25.Drawbacks of a Stateless Service • The stateless nature of classical NFS has compelling design advantages (simplicity), but also some key drawbacks: – Recovery-by-retransmission constrains the server interface. » ONC RPC/UDP has execute-at-least-once semantics (“send and pray”), which compromises performance and correctness. – Update operations are disk-limited. » Updates must commit synchronously at the server. – NFS cannot (quite) preserve local single-copy semantics. » Files may be removed while they are open on the client. » Server cannot help in client cache consistency. • Let’s explore these problems and their solutions...

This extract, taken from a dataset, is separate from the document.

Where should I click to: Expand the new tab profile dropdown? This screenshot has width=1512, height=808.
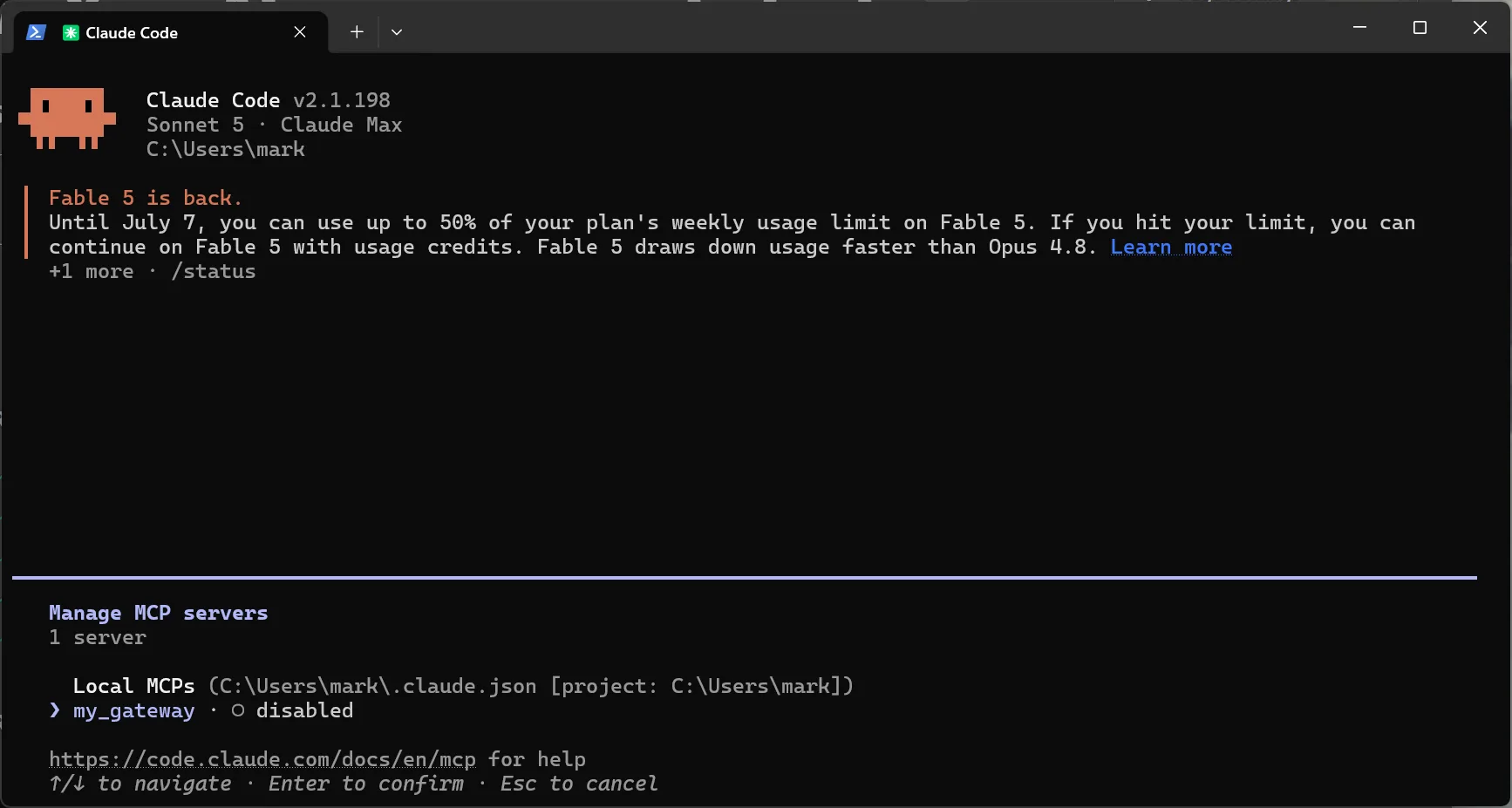(x=397, y=32)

26. Problem 1: Retransmissions and Idempotency • For a connectionless RPC transport, retransmissions can saturate an overloaded server. » Clients “kick ‘em while they’re down”, causing steep hockey stick. • Execute-at-least-once constrains the server interface. – Service operations should/must be idempotent. » Multiple executions should/must have the same effect. – Idempotent operations cannot capture the full semantics we expect from our file system. » remove, append-mode writes, exclusive create
27.Solutions to the Retransmission Problem • 1. Hope for the best and smooth over non- idempotent requests. » E.g., map ENOENT and EEXIST to ESUCCESS. • 2. Use TCP or some other transport protocol that produces reliable, in-order delivery. » higher overhead...and we still need sessions. • 3. Implement an execute-at-most once RPC transport. » TCP-like features (sequence numbers)...and sessions. • 4. Keep a retransmission cache on the server [Juszczak90]. » Remember the most recent request IDs and their results, and just resend the result....does this violate statelessness? » DAFS persistent session cache.
28.Problem 2: Synchronous Writes • Stateless NFS servers must commit each operation to stable storage before responding to the client. – Interferes with FS optimizations, e.g., clustering, LFS, and disk write ordering (seek scheduling). » Damages bandwidth and scalability. – Imposes disk access latency for each request. » Not so bad for a logged write; much worse for a complex operation like an FFS file write. • The synchronous update problem occurs for any storage service with reliable update (commit).
29.Speeding Up Synchronous NFS Writes • Interesting solutions to the synchronous write problem, used in high-performance NFS servers: – Delay the response until convenient for the server. » E.g., NFS write-gathering optimizations for clustered writes (similar to group commit in databases). » Relies on write-behind from NFS I/O daemons (iods). – Throw hardware at it: non-volatile memory (NVRAM) » Battery-backed RAM or UPS (uninterruptible power supply). » Use as an operation log (Network Appliance WAFL)... » ...or as a non-volatile disk write buffer (Legato). – Replicate server and buffer in memory (e.g., MIT Harp).